KDHE Recommends Caution While Working in the Hot Weather
The Kansas Department of Health and Environment (KDHE) is reminding Kansans to take appropriate precautions to protect themselves in hot summer temperatures, especially when cleaning after flooding.
Heat-related illness is always of concern during hot weather, and may be characterized as heat stress, heat exhaustion or heat stroke.
- Heat stress includes faintness, painful muscle spasms and cramps and prickly heat caused by a skin rash from clogged pores.
- Heat exhaustion, which is more serious, includes headache, dizziness, clammy skin, muscle fatigue, chest pain, breathing problems and nausea. Medical attention is necessary if these conditions persist.

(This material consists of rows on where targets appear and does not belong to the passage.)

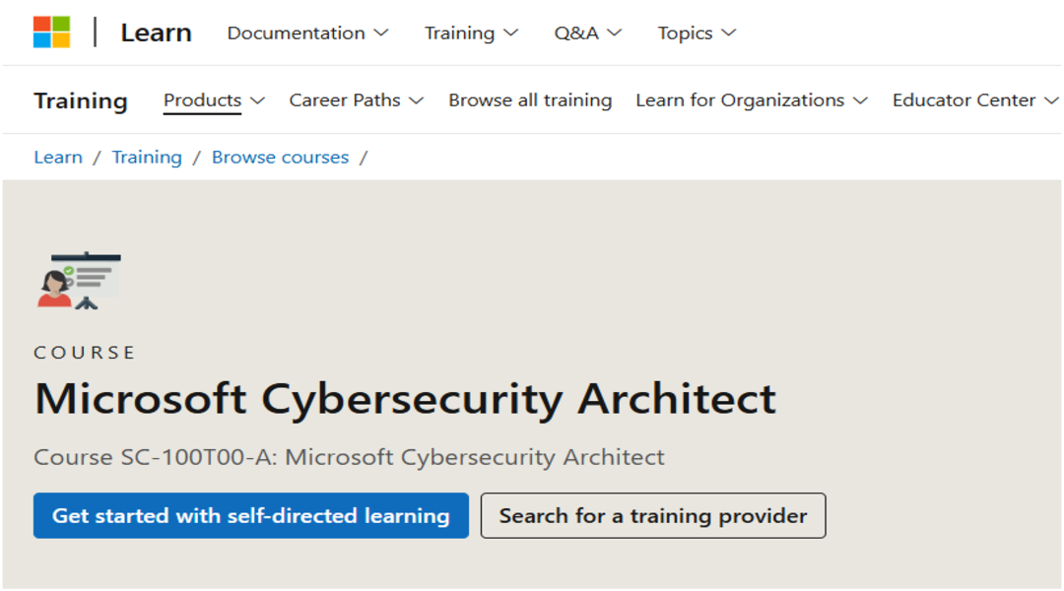The width and height of the screenshot is (1064, 591).
Task: Click Search for a training provider
Action: pyautogui.click(x=652, y=516)
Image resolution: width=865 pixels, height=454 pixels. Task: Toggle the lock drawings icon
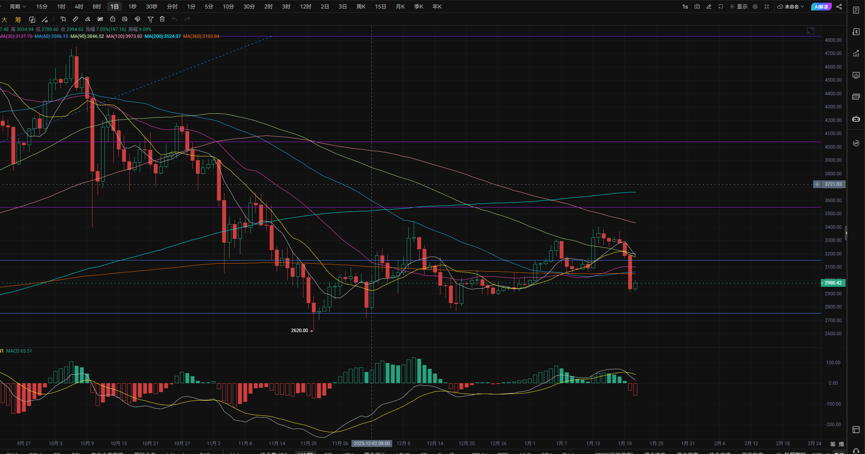pyautogui.click(x=113, y=19)
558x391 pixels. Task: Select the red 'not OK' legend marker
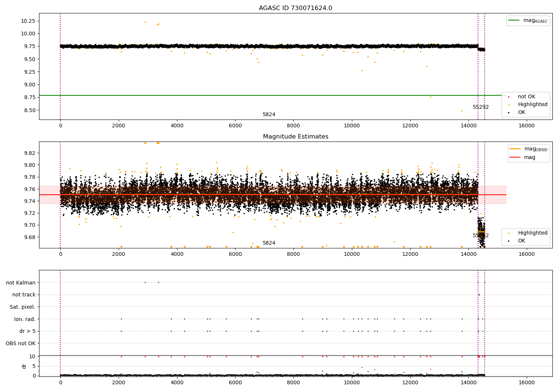(509, 97)
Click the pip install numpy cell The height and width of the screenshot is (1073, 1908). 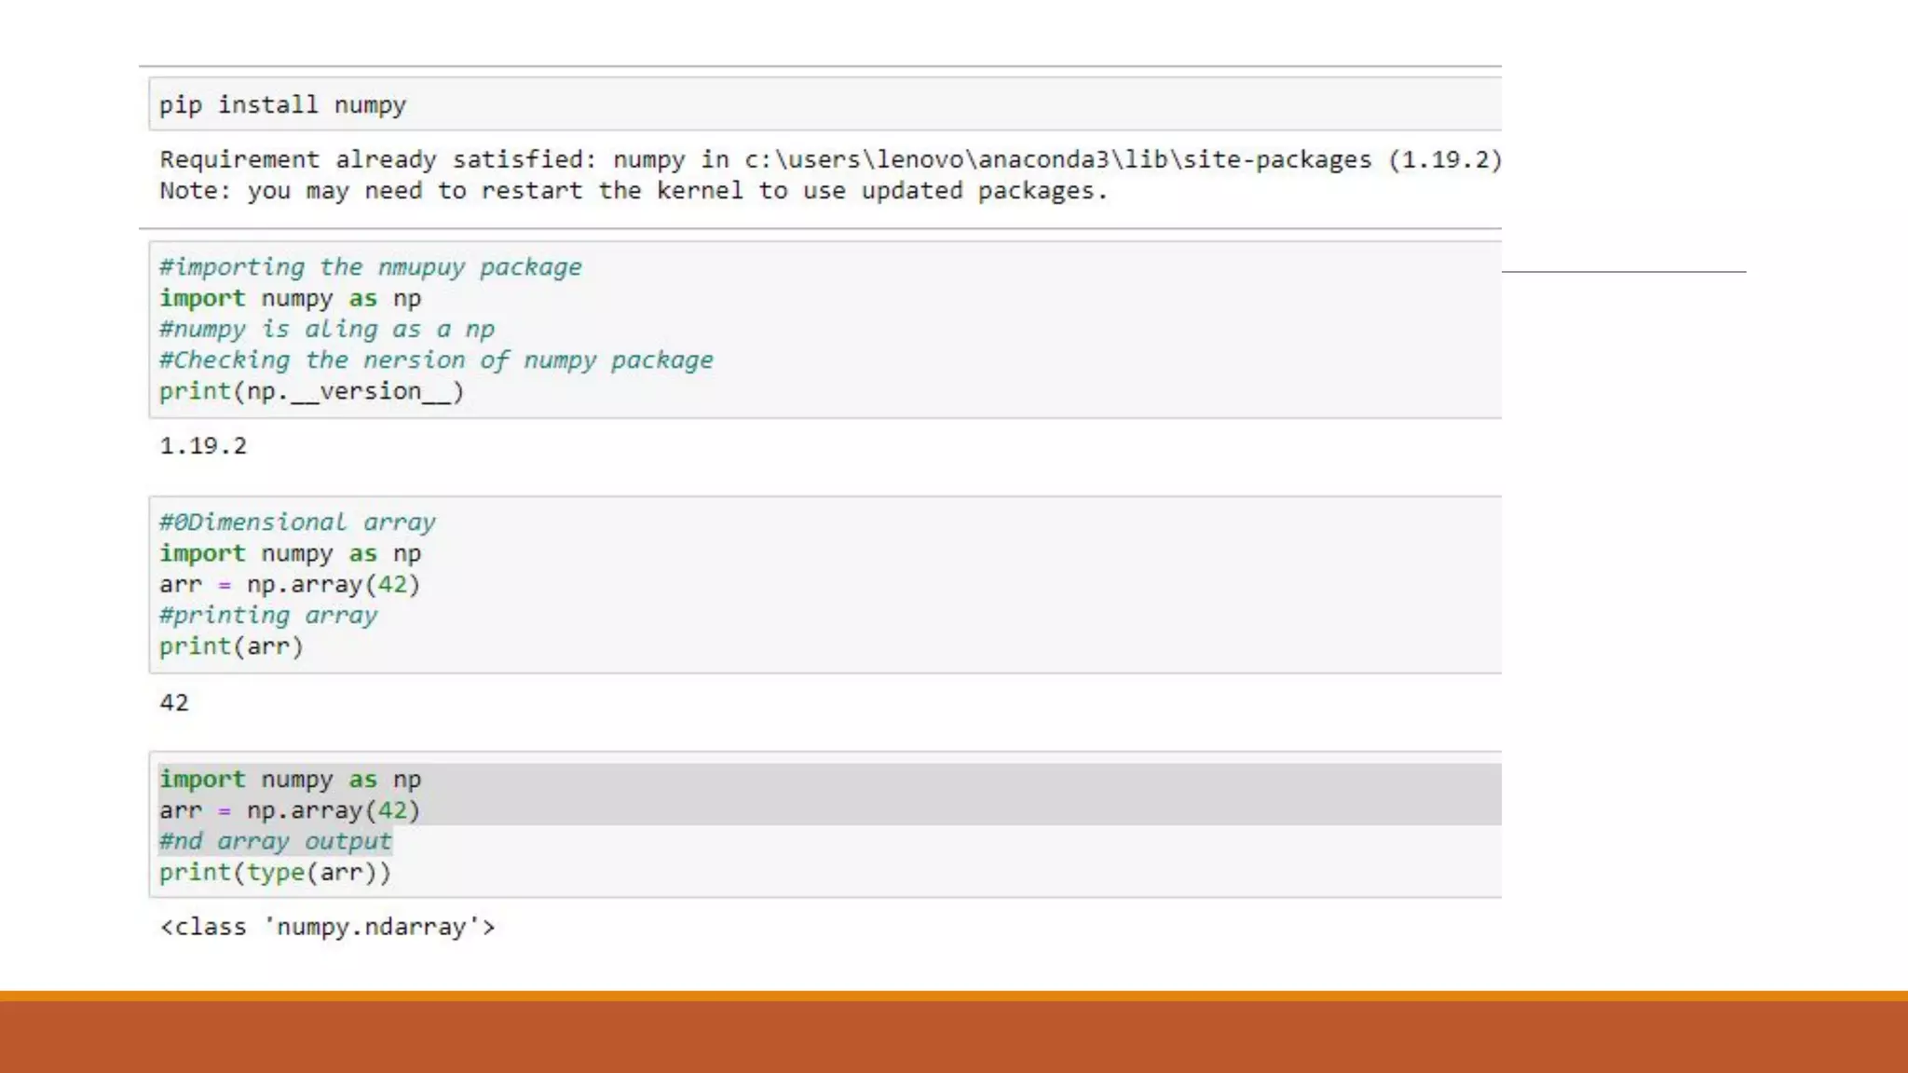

- Heat Stroke is a life-threatening condition that should be considered an emergency. Headache, hot and dry skin, temperature of 103 degrees or higher, rapid and shallow breathing, disorientation and changes in consciousness are all symptoms of heat stroke. The person should be cooled quickly with cold, wet sheets or a cool bath and taken to the nearest hospital.
Follow these steps to minimize your risk of heat-related illness:
- Drink plenty of fluids, especially water. Avoid alcohol and caffeinated beverages, which dehydrate the body.
- Wear loose and light-colored clothing.
- Take cool showers.
- Take frequent breaks to cool off.
- Eat light meals like fruit and salads. Eat apricots, bananas, cantaloupes, oranges, beans, broccoli, potatoes and tomatoes to increase potassium.
- When outdoors try to stay in the shade.
- Use sunscreen and other measures such as wearing sunglasses to limit UV radiation.
- Create airflow in hot indoor work areas.